*Pixel coordinate grounding data:*
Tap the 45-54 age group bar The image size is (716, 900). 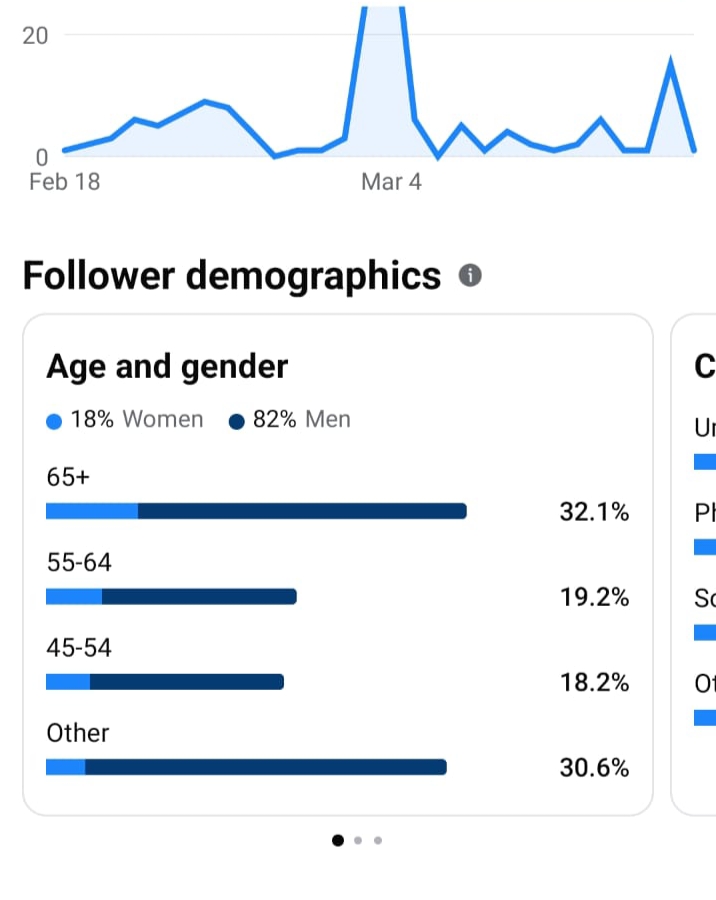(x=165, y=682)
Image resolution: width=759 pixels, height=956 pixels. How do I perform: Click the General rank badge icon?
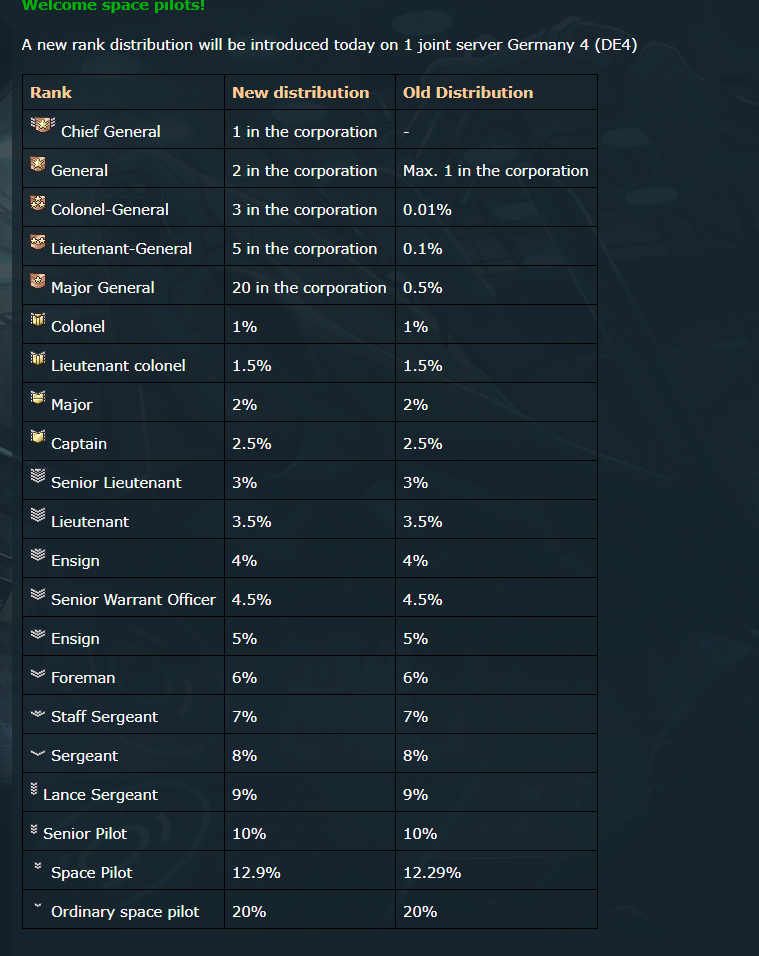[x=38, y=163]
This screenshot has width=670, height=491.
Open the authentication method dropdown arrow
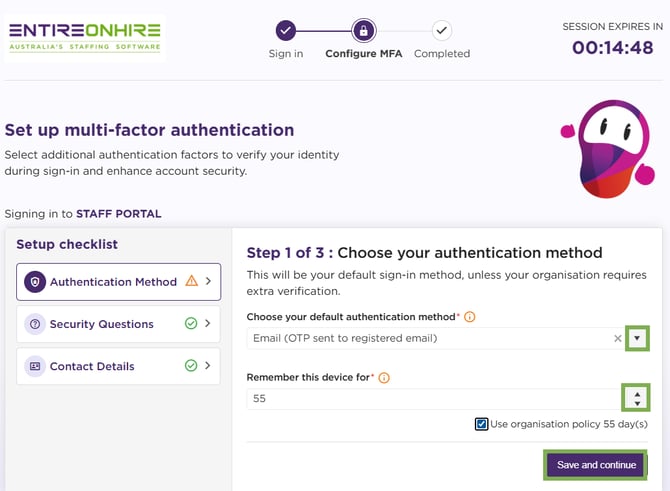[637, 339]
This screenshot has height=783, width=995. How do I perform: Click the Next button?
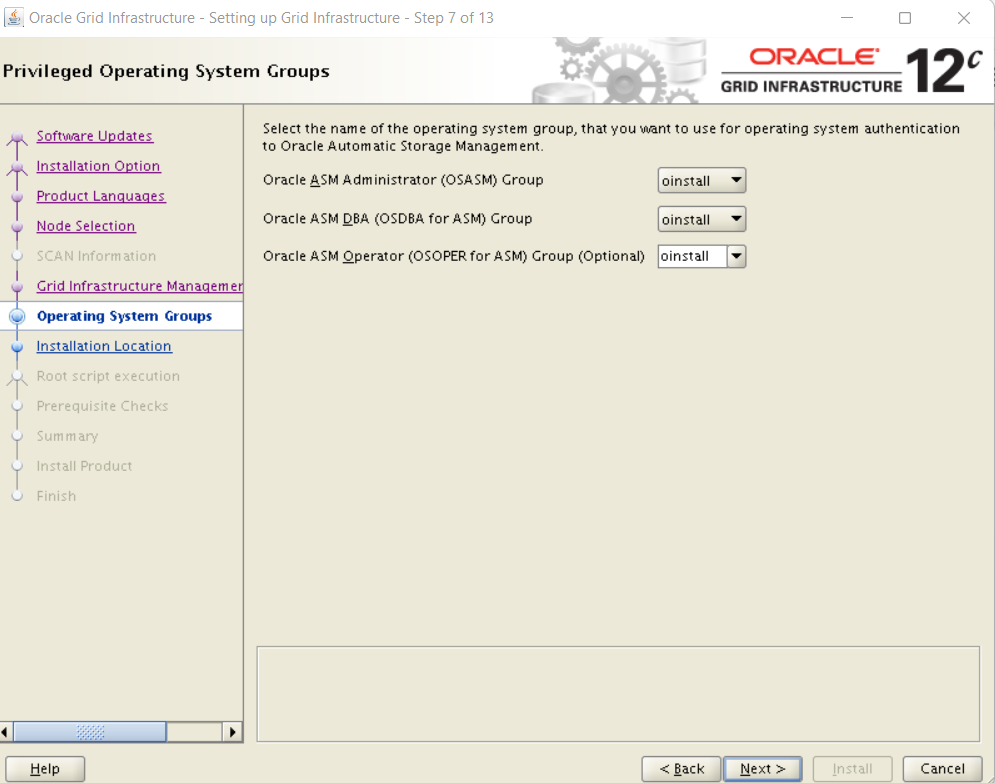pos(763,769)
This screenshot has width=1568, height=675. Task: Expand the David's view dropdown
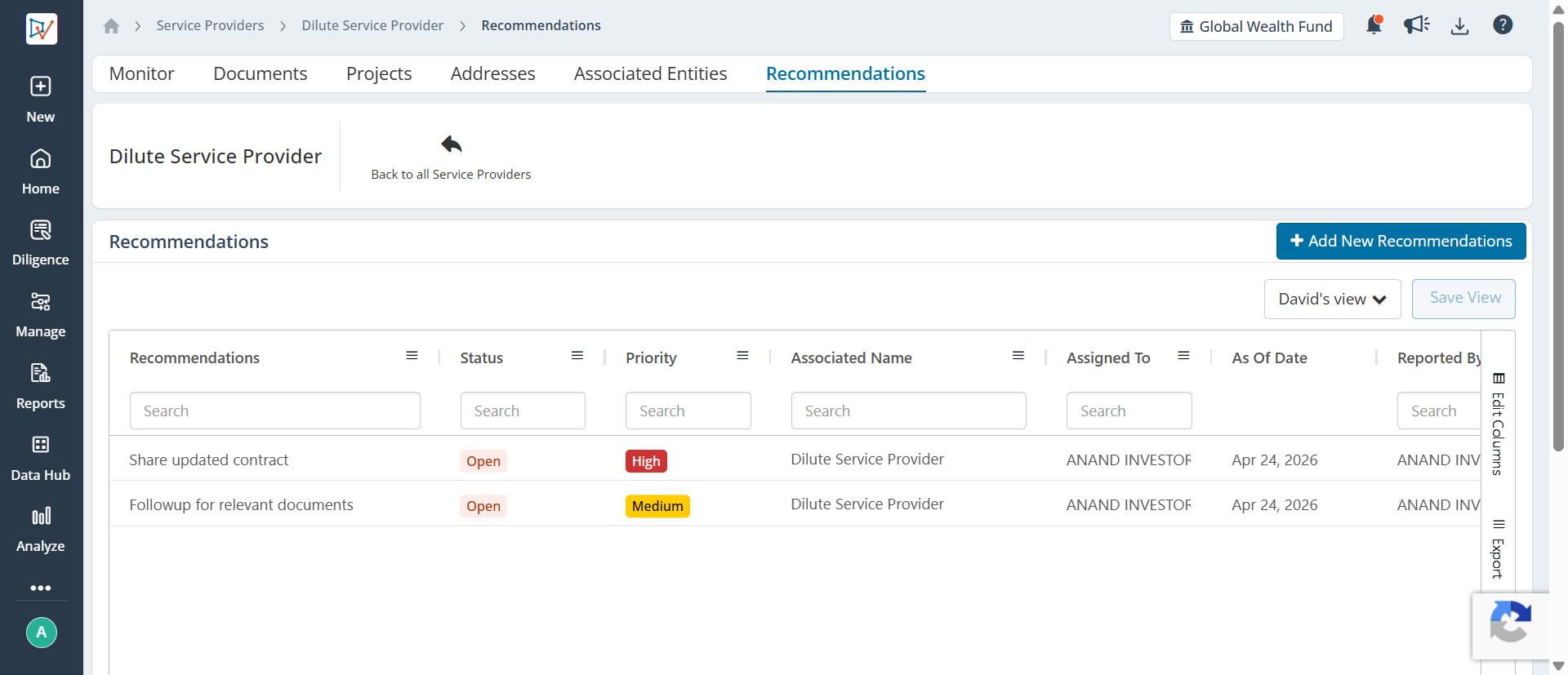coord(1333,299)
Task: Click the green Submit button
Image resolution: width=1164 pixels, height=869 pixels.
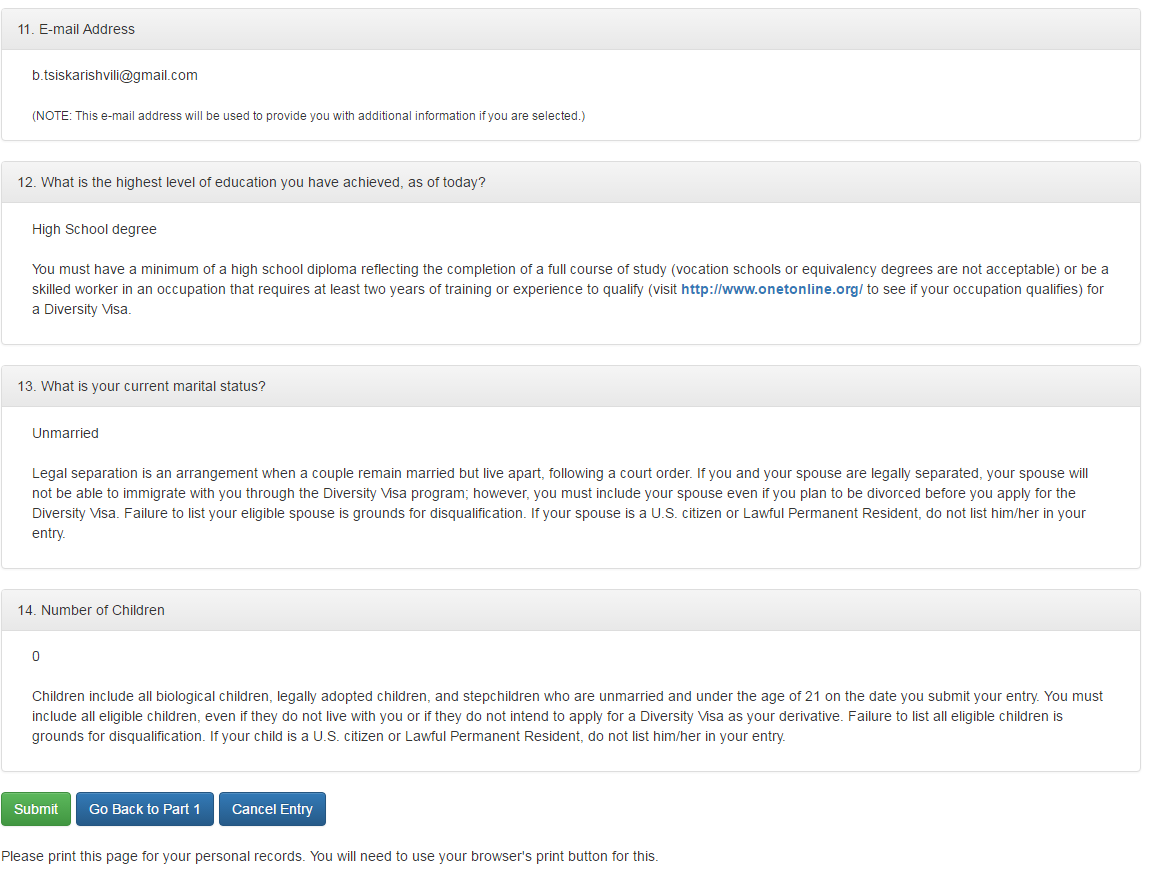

*Description of the task:* Exactly as written, set down the lines from the line holding "This screenshot has width=670, height=491." to the last line of the data, both ends included, pictures excluded.

*Task output:*
This screenshot has width=670, height=491.
Open the authentication method dropdown arrow
[637, 339]
This screenshot has height=783, width=995. How do I perform: Click the Next button?
pos(763,769)
This screenshot has width=1568, height=675. Task: Expand the David's view dropdown
coord(1333,299)
Task: Click the green Submit button
Image resolution: width=1164 pixels, height=869 pixels.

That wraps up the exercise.